Of the records that follow, copy only the lines from the line containing "Viewport: 720px width, 780px height." to the line containing "Task: Click the breadcrumb chevron separator", both included, exactly as written.

__Material to process__:
══════
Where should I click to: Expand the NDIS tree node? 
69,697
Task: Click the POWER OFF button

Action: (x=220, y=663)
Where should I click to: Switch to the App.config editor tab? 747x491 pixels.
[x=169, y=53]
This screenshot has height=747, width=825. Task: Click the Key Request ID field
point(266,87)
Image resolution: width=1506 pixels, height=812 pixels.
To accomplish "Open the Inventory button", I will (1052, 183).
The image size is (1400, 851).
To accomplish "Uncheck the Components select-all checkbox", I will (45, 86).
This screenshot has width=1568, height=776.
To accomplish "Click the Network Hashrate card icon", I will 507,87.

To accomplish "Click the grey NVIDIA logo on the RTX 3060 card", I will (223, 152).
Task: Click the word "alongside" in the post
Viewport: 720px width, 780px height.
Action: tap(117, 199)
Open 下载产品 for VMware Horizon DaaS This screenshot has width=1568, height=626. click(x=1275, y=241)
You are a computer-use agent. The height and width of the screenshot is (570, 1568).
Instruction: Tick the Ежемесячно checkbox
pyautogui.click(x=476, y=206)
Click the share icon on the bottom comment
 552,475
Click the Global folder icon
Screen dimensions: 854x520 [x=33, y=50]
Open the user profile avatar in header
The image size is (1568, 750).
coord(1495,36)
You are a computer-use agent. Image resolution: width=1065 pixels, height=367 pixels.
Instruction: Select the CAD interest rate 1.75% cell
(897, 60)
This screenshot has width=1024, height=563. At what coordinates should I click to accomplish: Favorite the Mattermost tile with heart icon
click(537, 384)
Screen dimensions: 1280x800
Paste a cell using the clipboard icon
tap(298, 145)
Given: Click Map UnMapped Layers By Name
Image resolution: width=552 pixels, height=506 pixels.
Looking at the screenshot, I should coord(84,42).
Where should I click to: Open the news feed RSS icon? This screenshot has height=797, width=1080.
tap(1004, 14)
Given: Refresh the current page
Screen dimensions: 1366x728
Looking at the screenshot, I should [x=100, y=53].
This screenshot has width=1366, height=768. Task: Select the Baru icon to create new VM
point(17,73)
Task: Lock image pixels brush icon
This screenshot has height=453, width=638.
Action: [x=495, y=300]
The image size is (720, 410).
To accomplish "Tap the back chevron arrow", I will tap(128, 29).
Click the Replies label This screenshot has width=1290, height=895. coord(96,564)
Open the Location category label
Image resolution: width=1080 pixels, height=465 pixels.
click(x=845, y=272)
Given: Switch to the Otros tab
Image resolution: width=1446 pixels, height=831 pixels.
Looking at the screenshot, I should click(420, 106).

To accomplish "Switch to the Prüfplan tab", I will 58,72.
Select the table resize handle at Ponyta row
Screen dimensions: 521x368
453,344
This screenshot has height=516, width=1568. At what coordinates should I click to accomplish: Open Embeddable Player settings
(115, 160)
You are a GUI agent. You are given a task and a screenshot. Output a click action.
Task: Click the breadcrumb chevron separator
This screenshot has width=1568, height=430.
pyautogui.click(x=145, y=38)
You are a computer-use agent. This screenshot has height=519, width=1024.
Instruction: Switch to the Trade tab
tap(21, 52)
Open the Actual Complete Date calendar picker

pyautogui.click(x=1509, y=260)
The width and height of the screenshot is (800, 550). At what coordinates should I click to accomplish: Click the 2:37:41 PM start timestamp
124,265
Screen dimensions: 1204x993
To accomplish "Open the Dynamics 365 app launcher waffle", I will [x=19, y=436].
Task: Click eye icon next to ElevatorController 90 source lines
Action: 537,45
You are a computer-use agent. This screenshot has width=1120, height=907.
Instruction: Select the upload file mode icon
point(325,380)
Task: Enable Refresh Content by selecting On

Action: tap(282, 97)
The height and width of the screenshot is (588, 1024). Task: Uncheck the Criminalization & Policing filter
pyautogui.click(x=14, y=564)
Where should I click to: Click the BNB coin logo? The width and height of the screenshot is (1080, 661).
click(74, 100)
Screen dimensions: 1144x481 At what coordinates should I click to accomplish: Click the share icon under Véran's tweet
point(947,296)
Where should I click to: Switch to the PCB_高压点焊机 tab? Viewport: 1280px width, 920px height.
══════
__Response box__:
Viewport: 720px width, 780px height.
Action: tap(117, 199)
Open 下载产品 for VMware Horizon DaaS This screenshot has width=1568, height=626. click(x=1275, y=241)
You are a computer-use agent. The height and width of the screenshot is (570, 1568).
Instruction: Tick the Ежемесячно checkbox
pyautogui.click(x=476, y=206)
Click the share icon on the bottom comment
 552,475
Click the Global folder icon
Screen dimensions: 854x520 [x=33, y=50]
Open the user profile avatar in header
The image size is (1568, 750).
coord(1495,36)
You are a computer-use agent. Image resolution: width=1065 pixels, height=367 pixels.
Instruction: Select the CAD interest rate 1.75% cell
(897, 60)
This screenshot has width=1024, height=563. At what coordinates should I click to accomplish: Favorite the Mattermost tile with heart icon
click(537, 384)
Screen dimensions: 1280x800
Paste a cell using the clipboard icon
tap(298, 145)
Given: Click Map UnMapped Layers By Name
Image resolution: width=552 pixels, height=506 pixels.
Looking at the screenshot, I should coord(84,42).
Where should I click to: Open the news feed RSS icon? This screenshot has height=797, width=1080.
tap(1004, 14)
Given: Refresh the current page
Screen dimensions: 1366x728
Looking at the screenshot, I should [x=100, y=53].
This screenshot has width=1366, height=768. Task: Select the Baru icon to create new VM
point(17,73)
Task: Lock image pixels brush icon
This screenshot has height=453, width=638.
Action: [x=495, y=300]
The image size is (720, 410).
To accomplish "Tap the back chevron arrow", I will tap(128, 29).
Click the Replies label This screenshot has width=1290, height=895. coord(96,564)
Open the Location category label
Image resolution: width=1080 pixels, height=465 pixels.
click(x=845, y=272)
Given: Switch to the Otros tab
Image resolution: width=1446 pixels, height=831 pixels.
Looking at the screenshot, I should click(420, 106).

To accomplish "Switch to the Prüfplan tab", I will 58,72.
Select the table resize handle at Ponyta row
Screen dimensions: 521x368
453,344
This screenshot has height=516, width=1568. At what coordinates should I click to accomplish: Open Embeddable Player settings
(115, 160)
You are a GUI agent. You are given a task and a screenshot. Output a click action.
Task: Click the breadcrumb chevron separator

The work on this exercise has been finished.